Grâce à ce réseau de proximité, la compagnie pourra collecter des informations commerciales contextualisées et offrir un accompagnement direct aux exportateurs algériens opérant dans ces marchés.


Cette initiative s’inscrit dans le cadre de la Zone de libre-échange continentale africaine (ZLECAf), dont les opportunités commerciales pour les entreprises algériennes sont considérables.



En effet, sur les 46 milliards de dinars d’engagements de couverture actuels, 15 % sont déjà orientés vers le marché africain — un taux que la direction entend faire progresser sensiblement dans les années à venir.


Des résultats financiers qui confortent la crédibilité de la CAGEX

Intervenant lors de cette journée, le PDG de la CAGEX, Zohir Laïche, a rappelé des éléments du bilan 2025 qui était en nette progression. En effet, selon les informations auxquelles nous avons pu accéder, le capital social de la compagnie atteint 10 milliards de dinars, les fonds propres 12 milliards, et le bénéfice net dépasse les 900 millions de dinars.


Ces indicateurs ont une portée directe pour les exportateurs.

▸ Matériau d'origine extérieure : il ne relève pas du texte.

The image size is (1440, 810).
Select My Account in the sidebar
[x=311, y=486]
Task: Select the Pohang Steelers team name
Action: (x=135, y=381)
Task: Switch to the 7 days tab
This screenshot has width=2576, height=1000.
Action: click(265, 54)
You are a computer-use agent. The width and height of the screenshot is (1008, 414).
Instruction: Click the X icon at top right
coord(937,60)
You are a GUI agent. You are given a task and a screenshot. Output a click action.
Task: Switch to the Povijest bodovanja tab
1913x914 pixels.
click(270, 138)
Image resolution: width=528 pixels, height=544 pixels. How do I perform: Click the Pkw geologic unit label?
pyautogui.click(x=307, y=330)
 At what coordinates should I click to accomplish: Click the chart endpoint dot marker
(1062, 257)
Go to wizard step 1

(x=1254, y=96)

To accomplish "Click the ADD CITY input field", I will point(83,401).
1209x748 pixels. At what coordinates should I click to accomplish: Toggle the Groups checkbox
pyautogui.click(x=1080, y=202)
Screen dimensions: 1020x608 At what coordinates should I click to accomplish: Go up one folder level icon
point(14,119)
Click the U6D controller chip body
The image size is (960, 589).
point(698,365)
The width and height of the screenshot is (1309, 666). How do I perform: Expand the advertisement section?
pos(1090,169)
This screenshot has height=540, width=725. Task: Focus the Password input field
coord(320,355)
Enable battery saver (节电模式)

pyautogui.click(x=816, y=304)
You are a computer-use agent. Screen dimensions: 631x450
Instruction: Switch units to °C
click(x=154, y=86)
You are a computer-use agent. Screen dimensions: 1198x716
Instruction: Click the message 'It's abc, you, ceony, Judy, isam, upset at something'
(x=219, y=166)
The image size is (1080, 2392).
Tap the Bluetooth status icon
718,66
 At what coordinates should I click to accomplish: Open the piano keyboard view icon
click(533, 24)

En somme, avec une CAGEX financièrement solide, c’est une garantie mieux acceptée par les banques, et donc des opérations d’export plus facilement financées.


Zohir Laïche a également tenu à repositionner la mission de son institution. Dans le contexte économique et géopolitique actuel, l’assurance à l’export ne peut plus être perçue comme une formalité.


C’est, selon lui, un outil d’aide à la décision — celui qui permet d’exporter en connaissance de cause, de sécuriser sa trésorerie et de construire une présence internationale durable.


La couverture du risque change la donne

Les ateliers techniques qui ont rythmé la journée ont laissé une place centrale aux retours du terrain. Plusieurs directeurs financiers ont témoigné de l’impact concret des polices d’assurance globales sur leur compétitivité. Possibilité d’accorder des délais de paiement plus souples, accès à des marchés jusqu’alors hors de portée, et meilleure position de négociation face aux concurrents européens et asiatiques sont les maîtres mots de cette rencontre.


Les procédures de renseignement commercial et les mécanismes de recouvrement des créances à l’international ont également été présentés et discutés.


Au-delà de l’événement lui-même, ce premier « Rendez-vous des exportateurs » envoie un signal clair. En consolidant ses fondamentaux financiers et en prenant pied en Afrique subsaharienne, la CAGEX se positionne comme un rouage essentiel de la diversification économique de l’Algérie.


La maîtrise du risque à l’export n’est plus réservée aux grandes entreprises. Elle devient, progressivement, le socle d’une souveraineté économique durable.


Ainsi, en se dotant d’outils de couverture du risque adaptés à ces marchés, la CAGEX traduit en actes concrets ce que les plus hautes autorités algériennes appellent de leurs vœux, à savoir une économie nationale qui exporte, qui sécurise et qui conquiert.